### ЗАДАНИЕ A
Выпишите целиком, без единого изменения, интервью о фильме «Вечная зима».

### ИСХОДНЫЙ ТЕКСТ
━━━━━━

В прокате еще можно застать драму «Вечная зима» из программы фестиваля «Маяк» этого года. В фильме герои Александра Робака и Юлии Марченко пытаются пережить кризис брака и горе утраты в интерьерах и пейзажах промерзлого Магнитогорска 20-летней давности. Никита Карцев поговорил с режиссером Николаем Ларионовым о его дебюте и личном опыте, вошедшем в сценарий, школьных дискотеках, русской литературе, насилии, которое надо прекратить, «иначе это никогда не закончится», — и о том, как достучаться до зрителя и не изменить себе.
Никита Карцев. Сколько в твоем фильме личного, пережитого, а сколько придуманного?
Николай Ларионов. Там есть мои личные переживания и многое из того, что я брал из детства моих приятелей. В частности, забирать отца чуть ли не каждый вечер из гаража и вместе с мамой вести домой — это история моего дворового приятеля. Фраза про «картофан» — это то, что я услышал от отца другого моего друга детства.

━━━━━━

### ЗАДАНИЕ B
Переведите в JSON-список строк часть записей, начиная со строки, где есть «Display the W%R indicator», и заканчивая строкой, где есть «coord(356,548)». Каждая строка записей должна стать отдельной строкой списка, пустые строки и картинки в ответ не включайте.

### ПОКАЗАННЫЕ ЗАПИСИ
━━━━━━

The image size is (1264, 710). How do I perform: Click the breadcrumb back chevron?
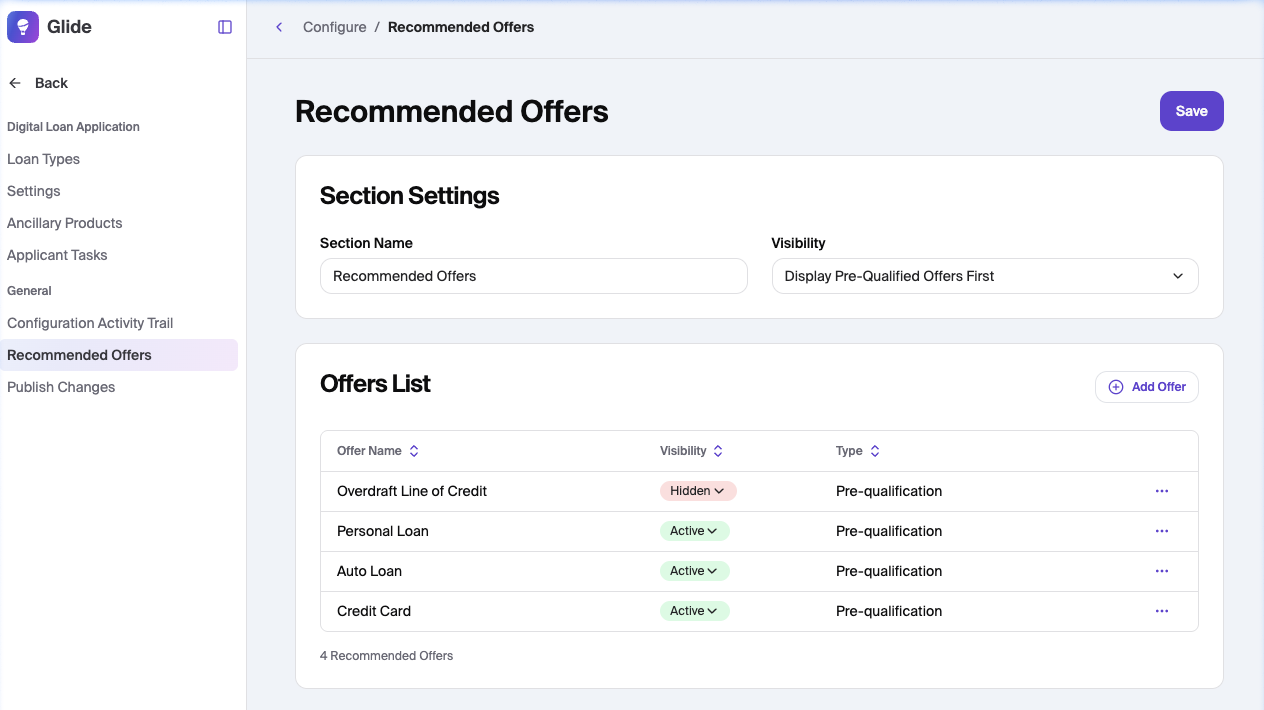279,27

━━━━━━

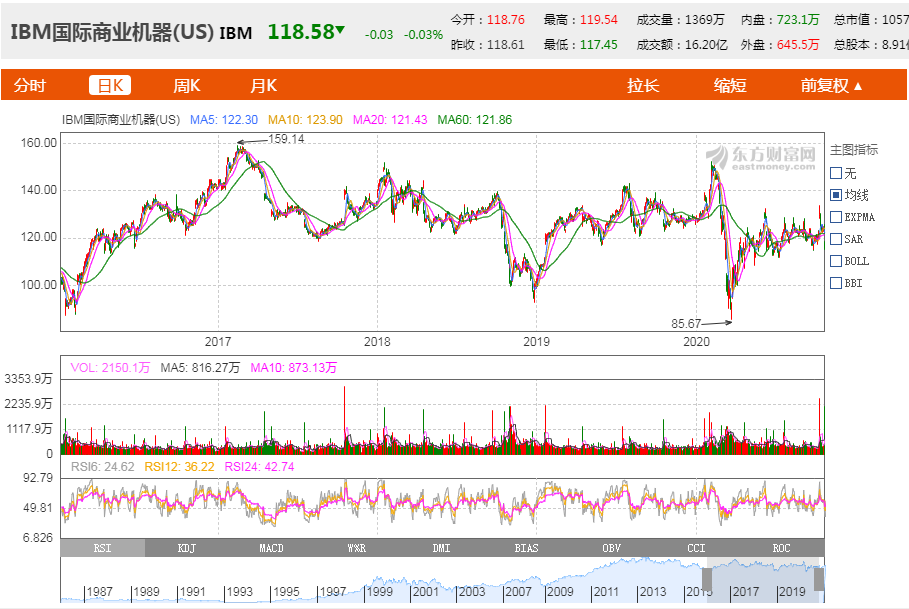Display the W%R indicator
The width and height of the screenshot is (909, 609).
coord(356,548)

━━━━━━

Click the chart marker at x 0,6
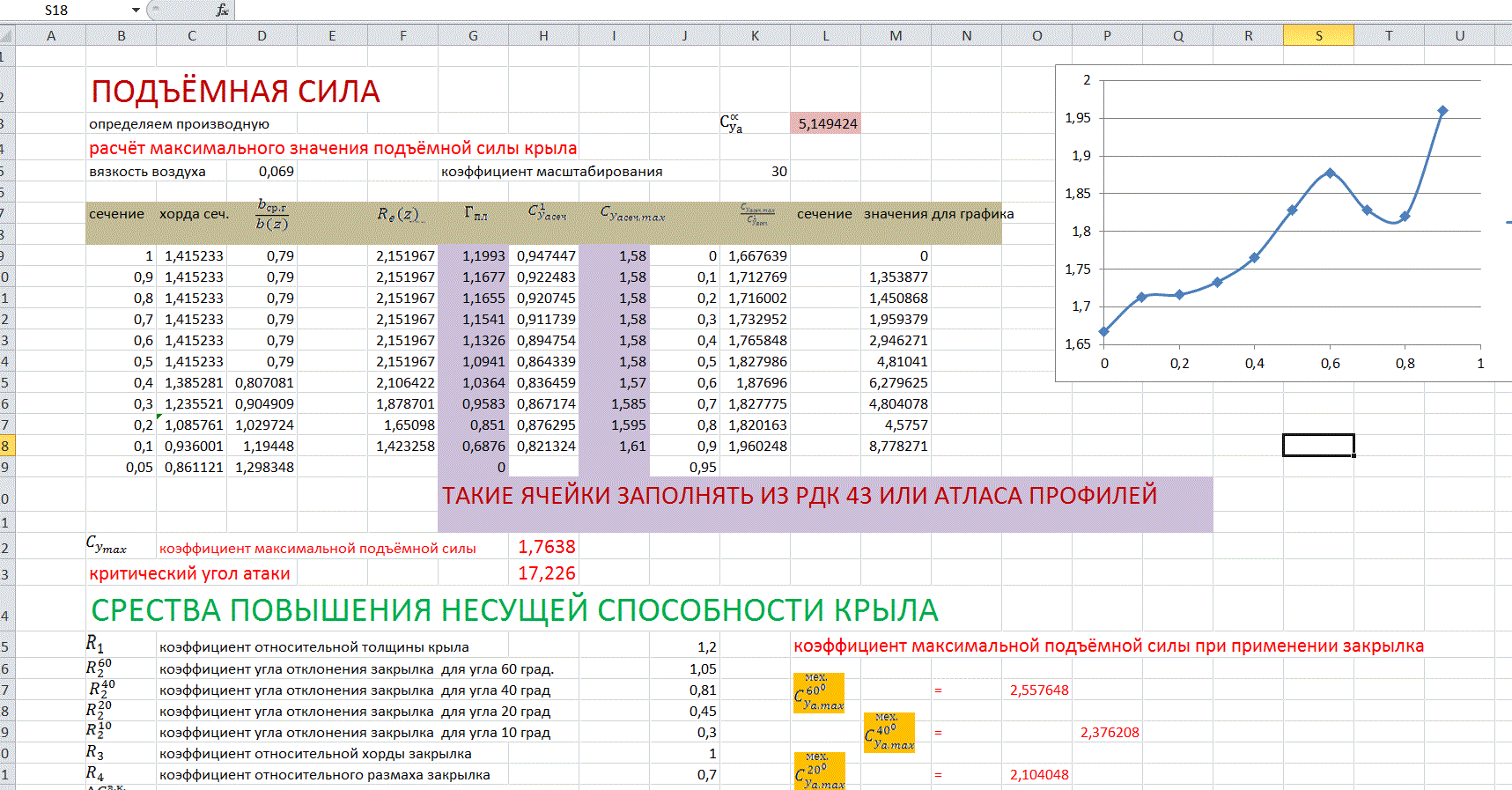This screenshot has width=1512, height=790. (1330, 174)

━━━━━━

### ИТОГОВЫЙ ОТВЕТ A
В прокате еще можно застать драму «Вечная зима» из программы фестиваля «Маяк» этого года. В фильме герои Александра Робака и Юлии Марченко пытаются пережить кризис брака и горе утраты в интерьерах и пейзажах промерзлого Магнитогорска 20-летней давности. Никита Карцев поговорил с режиссером Николаем Ларионовым о его дебюте и личном опыте, вошедшем в сценарий, школьных дискотеках, русской литературе, насилии, которое надо прекратить, «иначе это никогда не закончится», — и о том, как достучаться до зрителя и не изменить себе.
Никита Карцев. Сколько в твоем фильме личного, пережитого, а сколько придуманного?
Николай Ларионов. Там есть мои личные переживания и многое из того, что я брал из детства моих приятелей. В частности, забирать отца чуть ли не каждый вечер из гаража и вместе с мамой вести домой — это история моего дворового приятеля. Фраза про «картофан» — это то, что я услышал от отца другого моего друга детства.

### ИТОГОВЫЙ ОТВЕТ B
[
  "Display the W%R indicator",
  "The width and height of the screenshot is (909, 609).",
  "coord(356,548)"
]